Tingkat keterisian hotel pun hanya 11,15 persen. Akibatnya, pelaku usaha semacam produsen kerajinan kehilangan pasar.
 
Tentunya kondisi seperti ini bukan akhir dari segalanya. Mutia Safitri, GM Sales & Marketing di platform Madeinindonesia.com, menjelaskan bahwa platform B2B lintas negara ini menawarkan cari lain dalam menembus pasar mancanegara.
 
Menurutnya, platform B2B lintas negara ini akan membantu dan memfasilitasi members, atau produsen dan pelaku usaha yang bergabung dalam platform, untuk membuka pasar mancanegara melalui apa yang dia sebut “global storefront”.
 
“Kami memberikan akses teknologi, akses pembiayaan dan akses pasar kepada member,” katanya.
 
Setiap perusahaan atau pelaku usaha yang bergabung di Madeinindonesia.com akan dibuatkan semacam “toko online” di mana mereka bisa menampilkan berbagai produk unggulan untuk ditampilkan. Produk-produk ini akan dipromosikan ke pembeli potensial di mancanegara, baik melalui email, acara business matching dan juga update posts di media sosial.
 
Akses pasar ini tentunya akan meningkatkan exposure produsen and pengusaha Indonesia ke pasar mancanegara.

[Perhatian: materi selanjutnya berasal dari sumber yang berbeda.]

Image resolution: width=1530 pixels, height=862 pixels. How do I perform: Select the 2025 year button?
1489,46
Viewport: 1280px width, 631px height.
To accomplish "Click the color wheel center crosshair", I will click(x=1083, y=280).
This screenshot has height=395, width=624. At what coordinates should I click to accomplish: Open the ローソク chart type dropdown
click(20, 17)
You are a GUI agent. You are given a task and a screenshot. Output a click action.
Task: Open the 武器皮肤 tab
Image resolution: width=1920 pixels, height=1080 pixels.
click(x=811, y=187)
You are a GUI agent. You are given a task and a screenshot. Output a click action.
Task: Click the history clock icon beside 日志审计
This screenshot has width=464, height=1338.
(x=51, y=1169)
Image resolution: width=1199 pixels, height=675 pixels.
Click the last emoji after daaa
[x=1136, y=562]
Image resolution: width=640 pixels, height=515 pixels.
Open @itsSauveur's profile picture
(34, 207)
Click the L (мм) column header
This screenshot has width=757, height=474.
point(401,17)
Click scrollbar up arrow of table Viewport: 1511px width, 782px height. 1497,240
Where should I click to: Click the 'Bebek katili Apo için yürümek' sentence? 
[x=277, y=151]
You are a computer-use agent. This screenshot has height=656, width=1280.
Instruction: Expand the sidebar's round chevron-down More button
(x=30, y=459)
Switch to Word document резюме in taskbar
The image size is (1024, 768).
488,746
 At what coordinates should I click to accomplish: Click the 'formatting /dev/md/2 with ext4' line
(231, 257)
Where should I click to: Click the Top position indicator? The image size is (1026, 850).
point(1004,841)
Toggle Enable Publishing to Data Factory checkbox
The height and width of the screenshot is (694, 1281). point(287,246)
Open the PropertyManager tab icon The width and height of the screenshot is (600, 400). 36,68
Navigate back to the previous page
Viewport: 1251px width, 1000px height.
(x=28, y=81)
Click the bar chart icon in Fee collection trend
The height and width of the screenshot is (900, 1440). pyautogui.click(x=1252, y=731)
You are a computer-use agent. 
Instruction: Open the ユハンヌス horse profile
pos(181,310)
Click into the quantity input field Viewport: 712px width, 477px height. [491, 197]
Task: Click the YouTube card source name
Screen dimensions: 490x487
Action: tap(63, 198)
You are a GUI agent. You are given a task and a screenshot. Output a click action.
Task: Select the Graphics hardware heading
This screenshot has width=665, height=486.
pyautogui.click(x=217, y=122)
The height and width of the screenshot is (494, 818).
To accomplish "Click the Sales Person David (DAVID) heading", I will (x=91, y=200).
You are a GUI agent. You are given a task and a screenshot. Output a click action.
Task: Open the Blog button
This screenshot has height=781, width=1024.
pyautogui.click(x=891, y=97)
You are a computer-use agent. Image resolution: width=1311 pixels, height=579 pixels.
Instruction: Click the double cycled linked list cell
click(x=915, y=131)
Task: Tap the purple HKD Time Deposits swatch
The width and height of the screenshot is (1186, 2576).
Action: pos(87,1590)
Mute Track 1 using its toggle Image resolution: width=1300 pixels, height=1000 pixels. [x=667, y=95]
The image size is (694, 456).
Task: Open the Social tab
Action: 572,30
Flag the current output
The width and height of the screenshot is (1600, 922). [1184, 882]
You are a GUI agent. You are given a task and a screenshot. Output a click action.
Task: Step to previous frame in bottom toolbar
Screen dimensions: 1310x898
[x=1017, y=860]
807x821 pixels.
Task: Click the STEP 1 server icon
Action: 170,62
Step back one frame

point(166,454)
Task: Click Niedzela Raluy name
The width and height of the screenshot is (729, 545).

Strategi ini tentunya telah mulai membawa hasil. Beberapa pelaku usaha telah memberikan testimoninya.
 
CV Mahorahora Bumi Nusantara, misalnya, mengapresiasi Madeinindonesia.com karena telah membuka akses ke pasar internasional dengan keikutsertaannya dalam Pameran Dagang di Dubai, UAE, awal tahun ini.
 
Sila Tea House juga mengapresiasi Madeinindonesia.com atas bantuan promosi produk-produk Sila Tea melalui platform itu dan melalui media sosial. Sila Tea baru-baru ini berpartisipasi dalam pameran teh tahunan di Las Vegas, Nevada.
 
Platform Madeinindonesia.com juga terus memperluas jaringan kemitraan di luar negeri dengan menjalin kerjasama dengan berbagai Kedutaan Besar Republik Indonesia (KBRI), Atase Perdagangan, ITPC, chamber of commerce dan mitra usaha swasta di negara setempat.
 
“Kami akan terus memperluas jaringan kemitraan dengan berbagai pihak untuk memperkuat keberadaan kami,” Mutia menambahkan.
 
Mutia berharap pelaku usaha Indonesia memahami potensi ini dan bergabung atau onboarding di platform Madeinindonesia.com untuk bersama-sama meningkatkan ekspor nasional.